SEVILLA AL DÍA
Jinete del asfalto
Llegó como quien llega al salón de su casa sin paredes, como llega un jubilado al casino del pueblo, y se fue directo a su rígido sofá
Al ladito de la Tirolina del Prado, hay unos bancos que flotan sobre la tierra. Bancos de esos nuestros, antiguos, llenos de cavidades por las que pasa el aire de las mañanas y circula el rumor adormecido de las tardes. Bancos repletos de las ... muescas del cansancio, abrevaderos de metal en los que reposan las posaderas de los que hacen a la ciudad con su tránsito, personas que tejen con sus acciones las rutinas, que dotan de contenido las tramas de unos días siempre impares. Mendigos en muletas, turistas quemados, adolescentes con fiebre.
Con la confianza que da el ejercicio de la rutina, armado con la costumbre, lo vi aparecer delante mía. Era uno de esos jinetes del asfalto, que acababa de dejar amarrado en la Avenida Carlos V a su corcel. Llegó como quien llega al salón de su casa sin paredes, como llega un jubilado al casino del pueblo, y se fue directo a su rígido sofá. Valdría el de al lado, valdría el de enfrente, pero ese es el suyo, y parecía como si todos los que estuviésemos allí lo hubiésemos sabido de manera inconsciente, porque estaba vacío.

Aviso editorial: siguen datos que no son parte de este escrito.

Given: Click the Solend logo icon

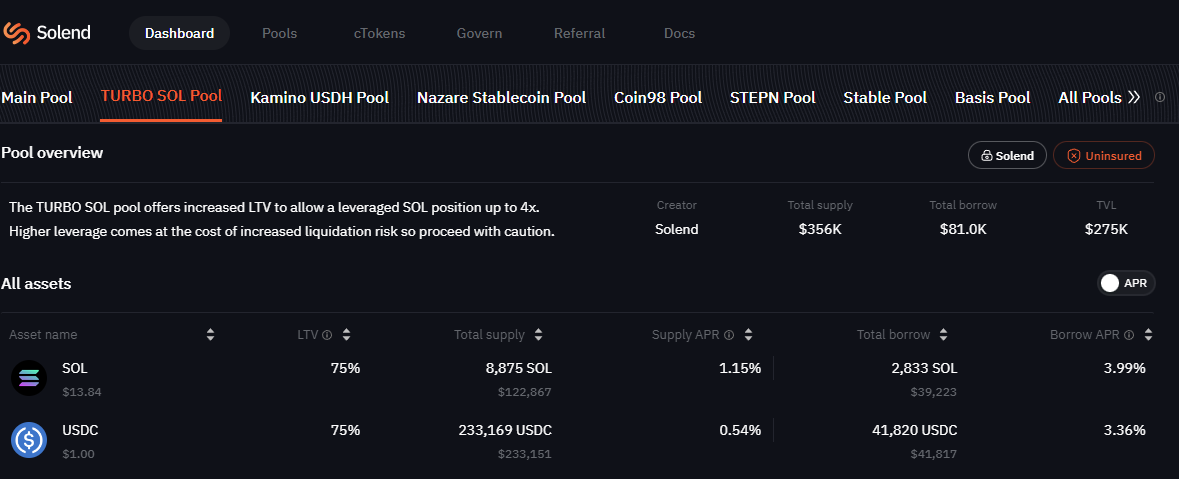Looking at the screenshot, I should point(17,33).
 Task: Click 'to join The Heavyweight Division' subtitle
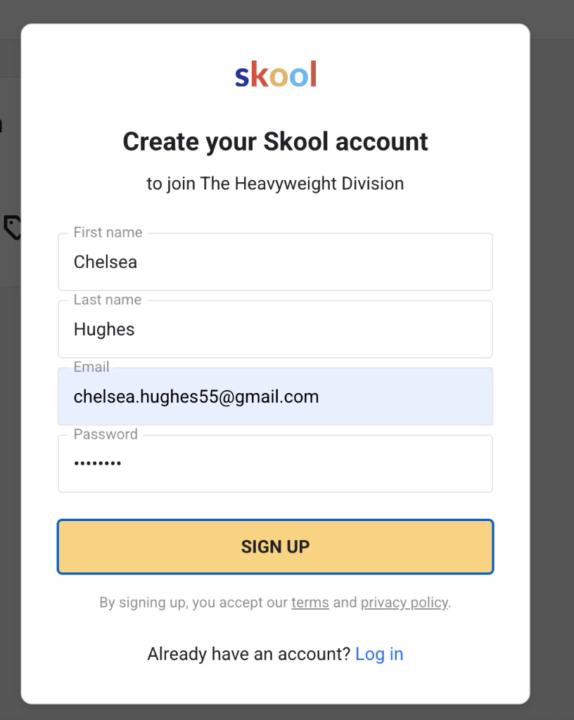[276, 184]
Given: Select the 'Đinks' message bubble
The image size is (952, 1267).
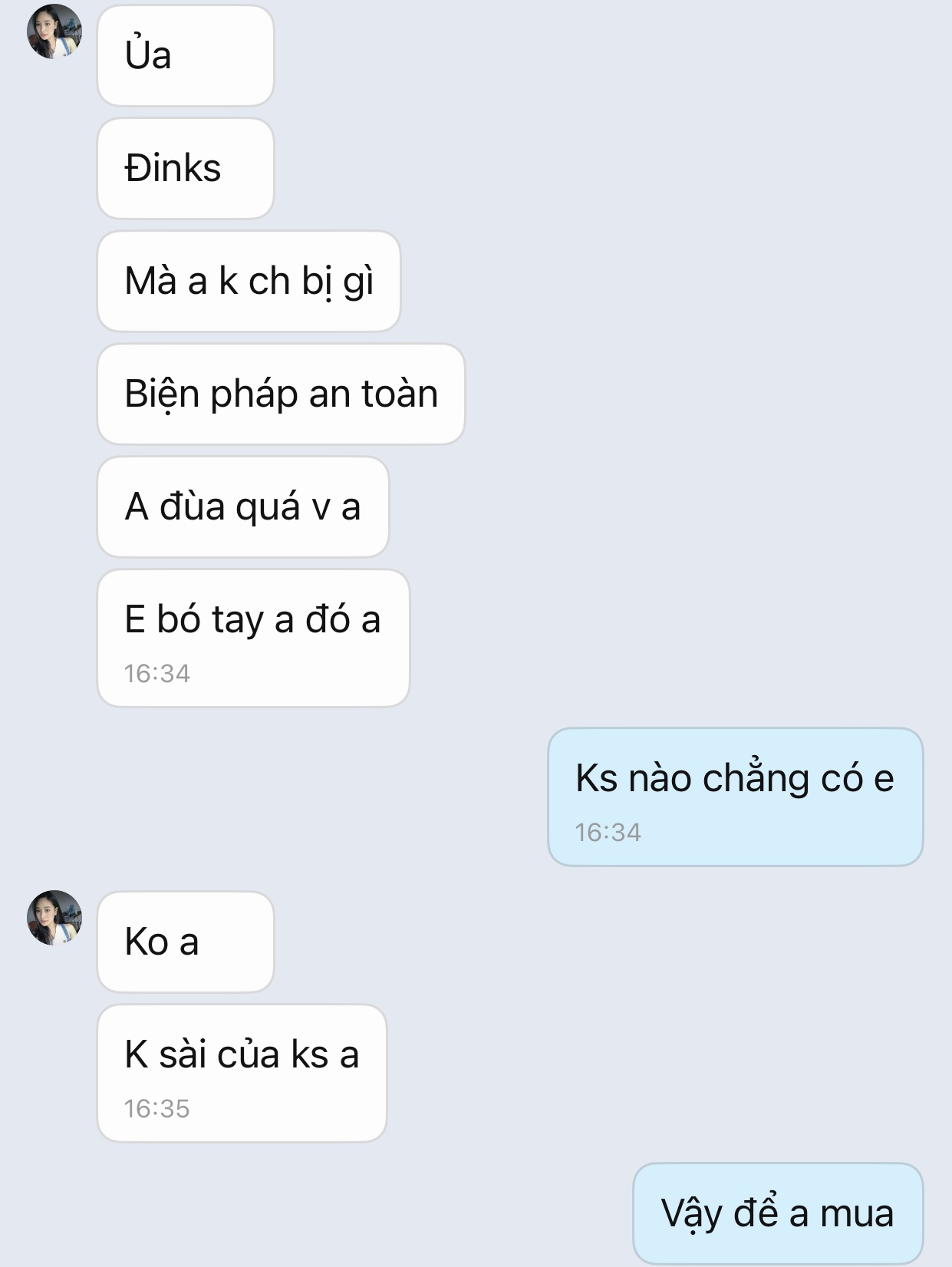Looking at the screenshot, I should [x=186, y=168].
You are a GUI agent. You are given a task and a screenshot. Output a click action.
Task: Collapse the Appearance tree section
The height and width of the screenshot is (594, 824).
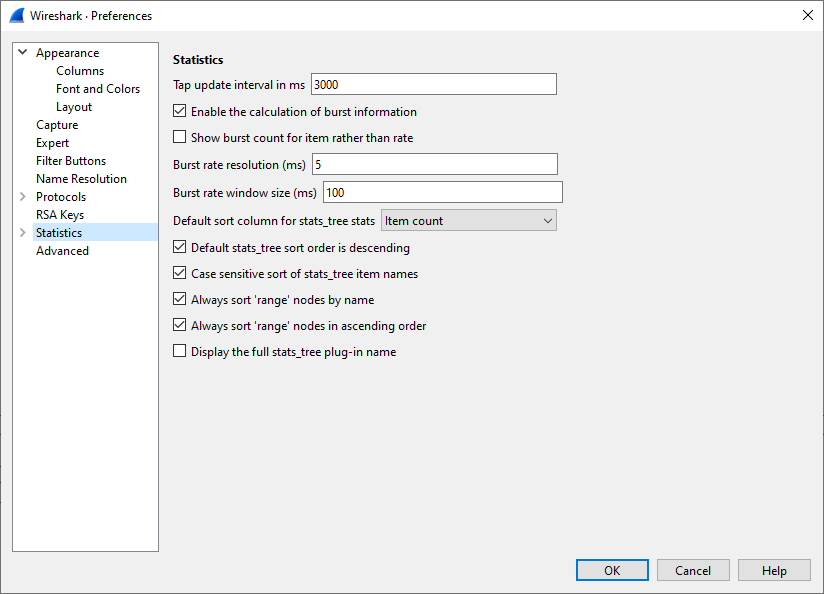click(23, 53)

Andaba con tanta diligencia hacia él que se me ocurrió que igual había llamado a un gato callejero de los que pululan en los alrededores para que se lo reservase.
Llevaba su camisa blanca arremangada y encima un chaleco gris sin mangas. Dejó la mochila sobre el hueco que habilitaban sus dos piernas y tiró de la cremallera para sacar del fondo un túper. Del bolsillo del lateral rescató un tenedor envuelto en una servilleta. Con la mano izquierda agarró el envase y con la derecha el cubierto, haciendo surcos sobre tres generosas cuñas de tortilla. Al contemplar la habilidad con la que cortaba porciones, pensé en sus manos, en todos los poderes y las responsabilidades que cargan. Manos de las que penden nuestro tiempo, nuestra seguridad y nuestras travesías. Manos que acarician el timón de un barco de 40 metros, que surcan el mar picado del alquitrán.

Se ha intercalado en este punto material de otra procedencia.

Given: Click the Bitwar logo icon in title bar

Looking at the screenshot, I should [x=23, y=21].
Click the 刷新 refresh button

Masticaba en suspenso, con el mismo rictus del bebé que mira embobado a su madre, en un trance que solo interrumpió para volver a examinar el fondo del macuto y localizar una lata de Coca Cola. Al acabar el almuerzo ya estaba reclinado y sacó del bolsillo un paquete de Camel. Las primeras caladas las dedicó a revisar su smartphone, la funda transparente la presidía la Esperanza de Triana. Andaba enfrascado hasta que un rayo de sol cayó sobre él. Guardó el teléfono cual si estuviera esperando la caricia del astro y entornó los ojos. La cabezaíta duró lo que tardó el pitillo en hacerse ceniza. Agarró la mochila y el refresco y se fue a buscar a su compañero colorao.
Cuando lo vi marchar de lejos, el relincho del vehículo sonó como los platillos en un club de jazz. Era un llanero solitario, un conductor de Tussam.